**EXERCISE OBJECTIVE:**
Drop every picture. Then return, exactly, the lines from the beginning of the listing below through the one containing "You are a computer-use".

**RECORDS FOR THIS EXERCISE:**
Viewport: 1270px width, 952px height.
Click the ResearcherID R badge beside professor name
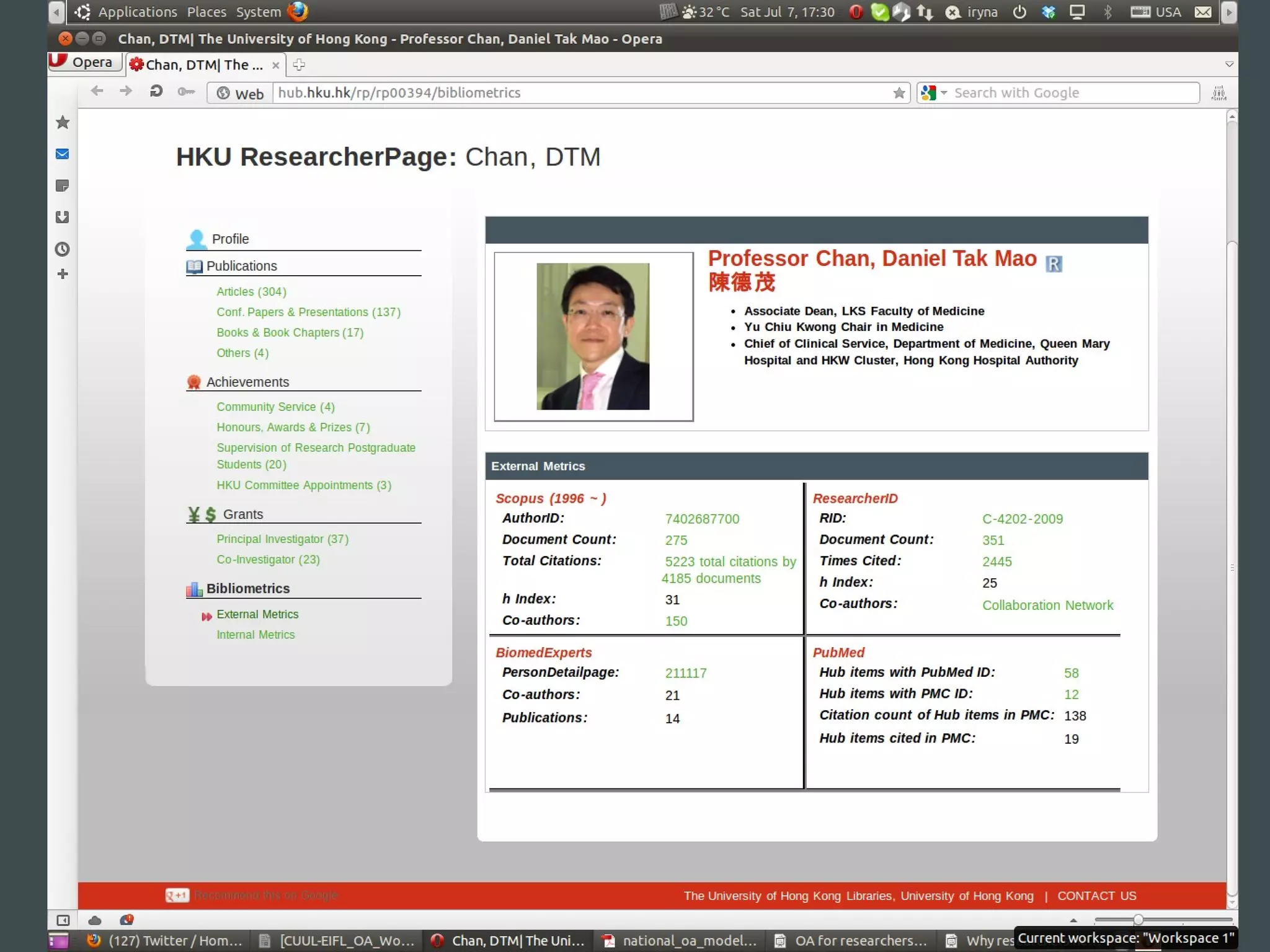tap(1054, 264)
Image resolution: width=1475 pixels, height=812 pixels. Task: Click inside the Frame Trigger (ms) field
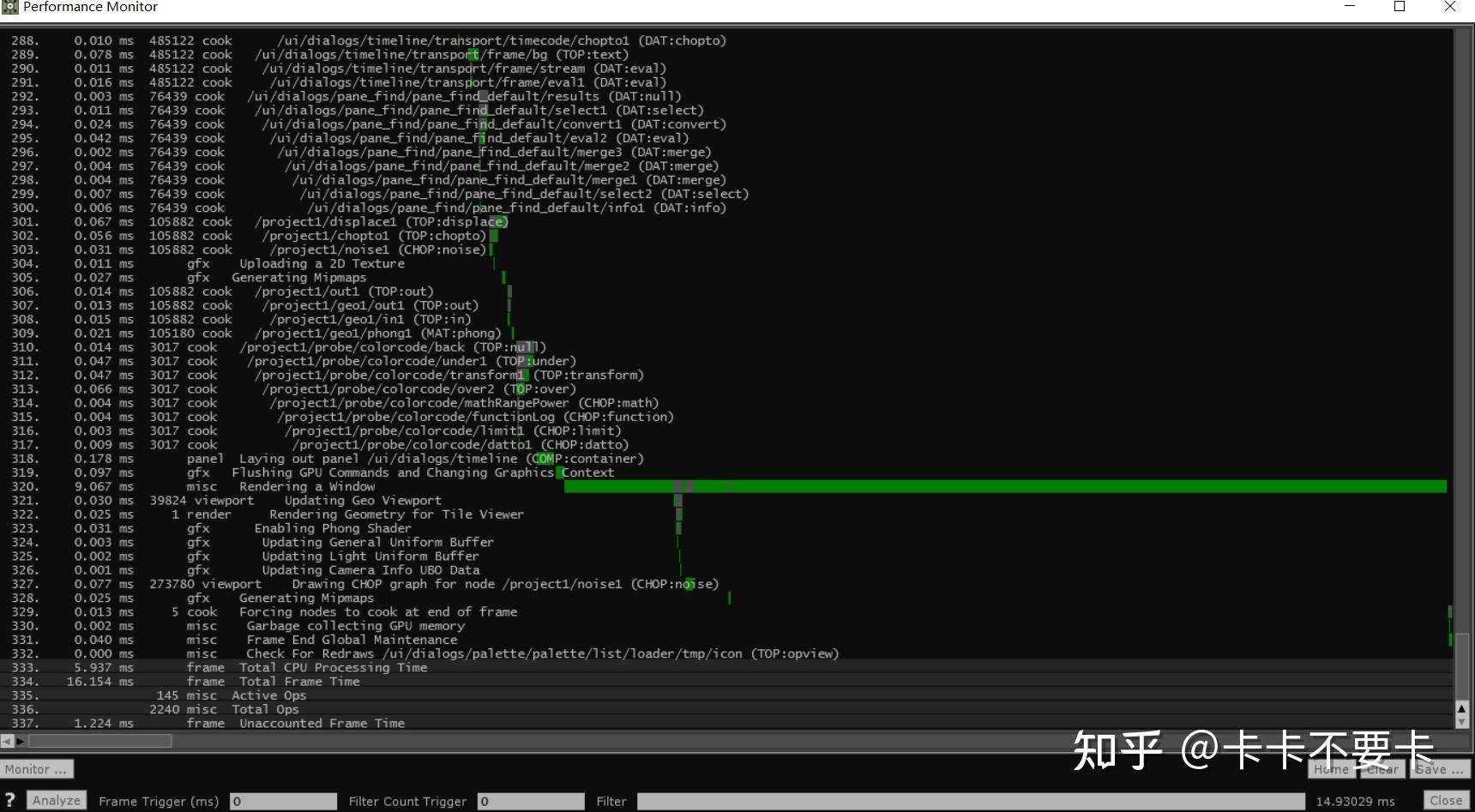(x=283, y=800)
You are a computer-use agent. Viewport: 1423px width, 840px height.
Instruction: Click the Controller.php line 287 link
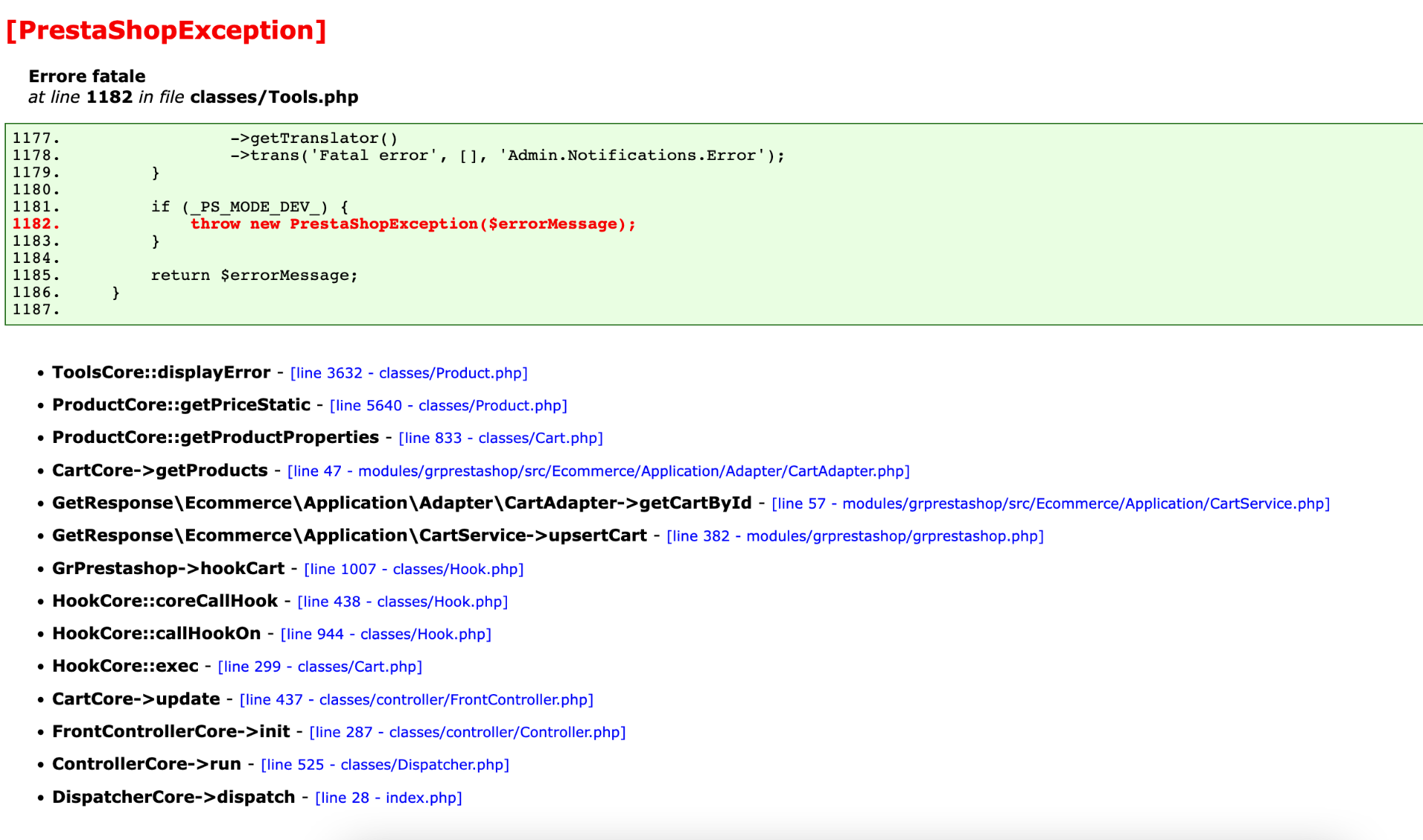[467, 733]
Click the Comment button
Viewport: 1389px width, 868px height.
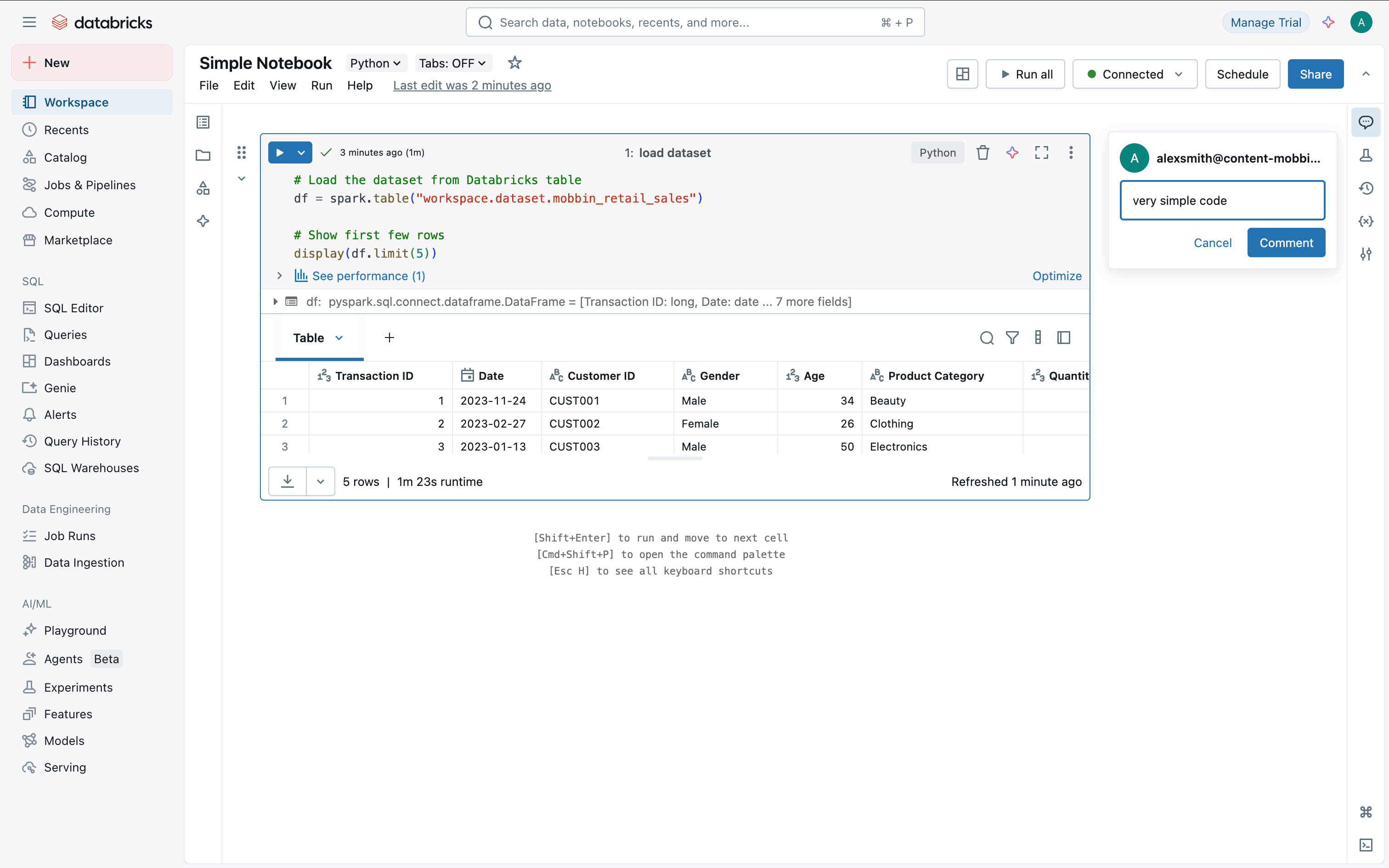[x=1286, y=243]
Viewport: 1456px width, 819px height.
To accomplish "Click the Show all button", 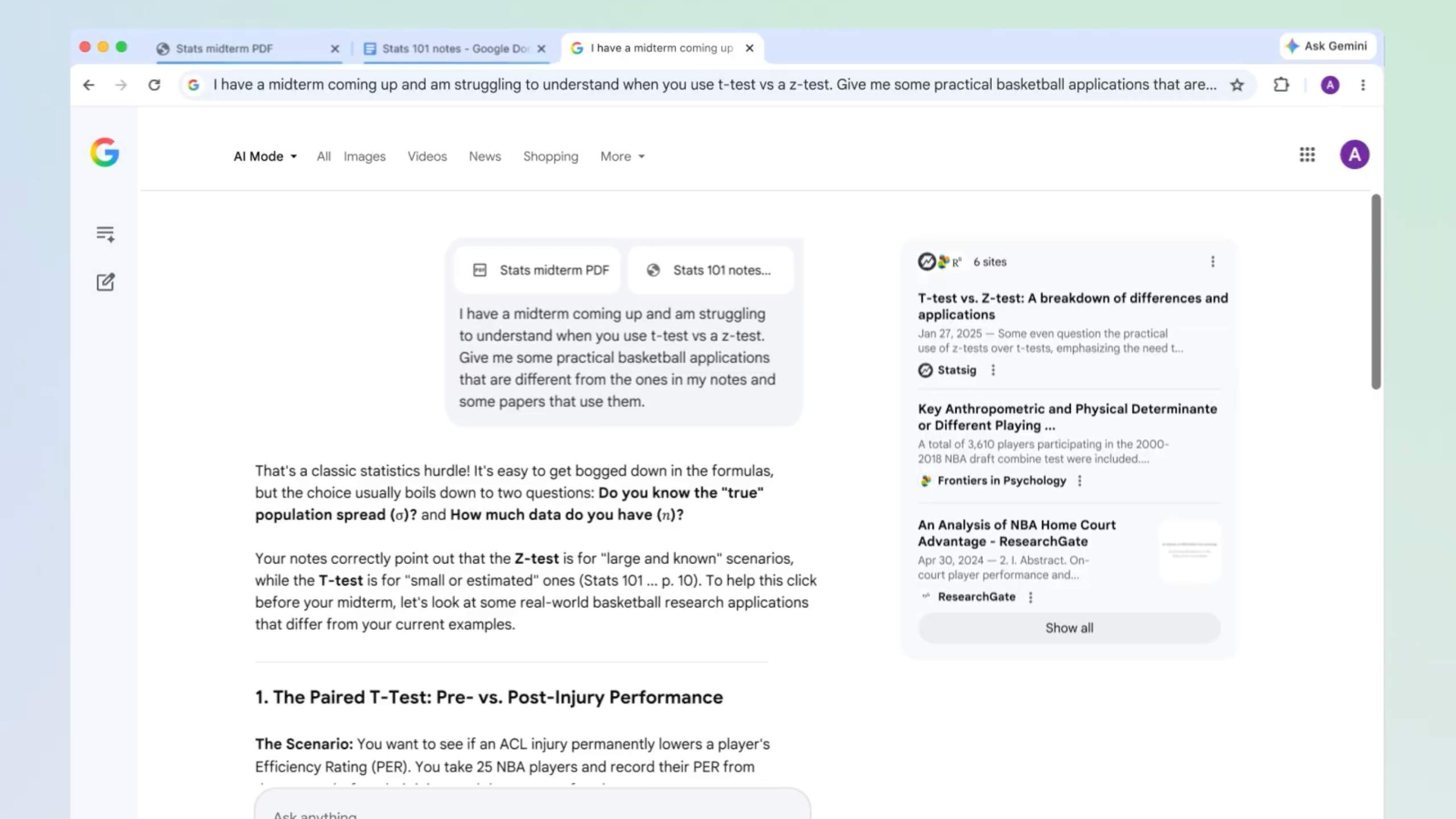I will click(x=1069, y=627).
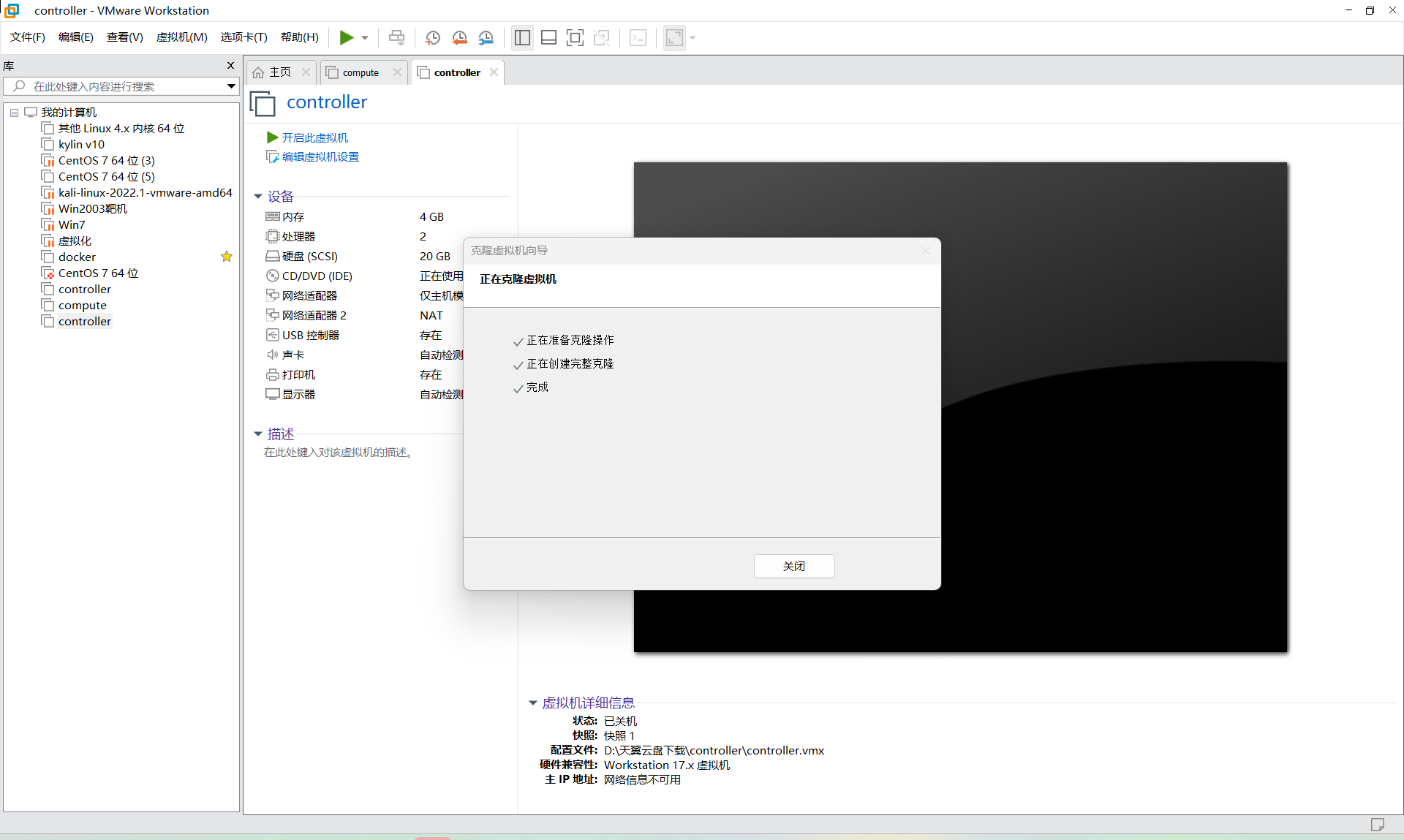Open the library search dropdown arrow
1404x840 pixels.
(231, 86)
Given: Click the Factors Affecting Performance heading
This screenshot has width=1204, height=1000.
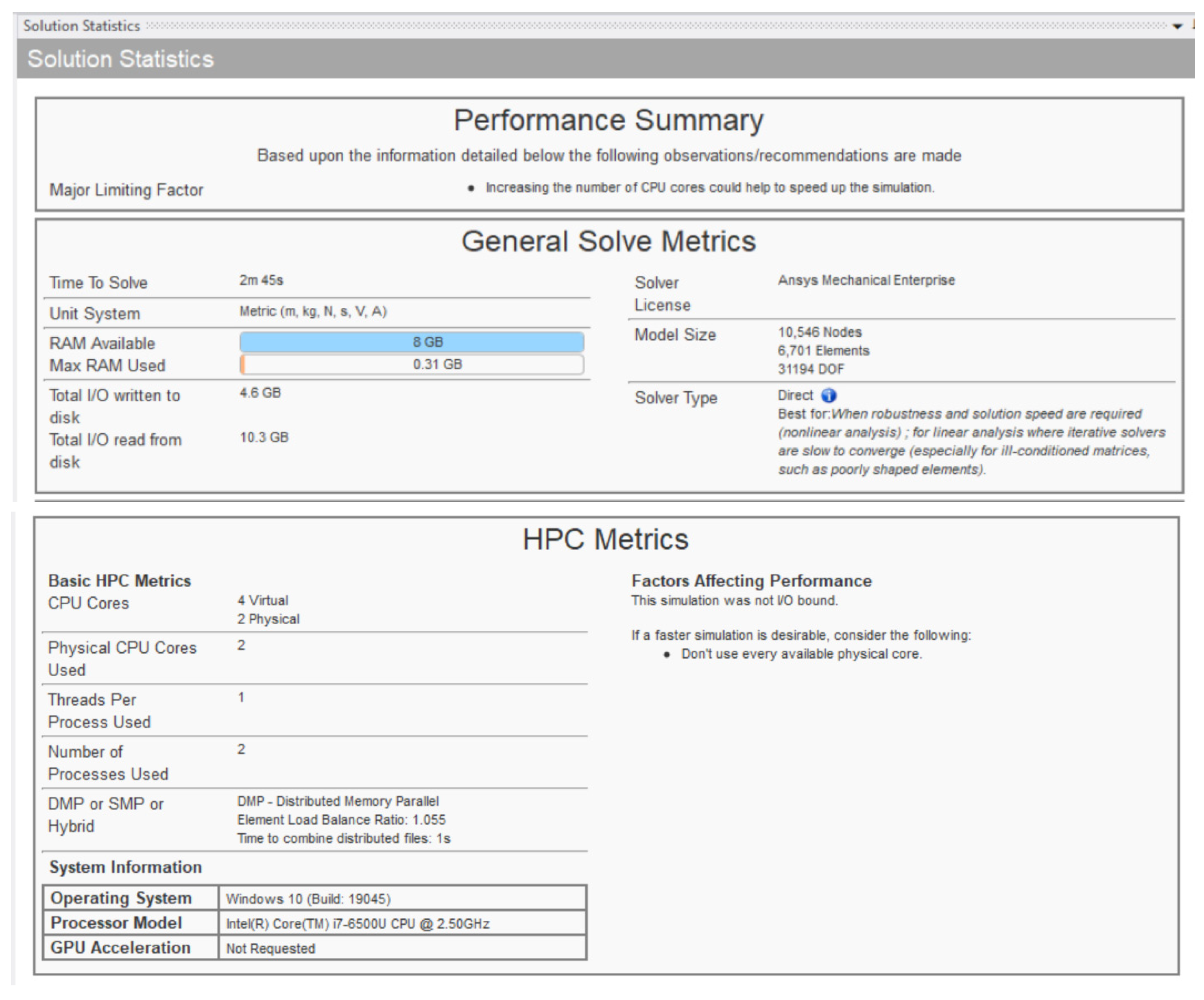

**WRITTEN SOLUTION:**
Viewport: 1270px width, 952px height.
Click the ResearcherID R badge beside professor name
tap(1054, 264)
Image resolution: width=1475 pixels, height=812 pixels. Task: Click inside the Frame Trigger (ms) field
(x=283, y=800)
You are a computer-use agent. Viewport: 1423px width, 840px height.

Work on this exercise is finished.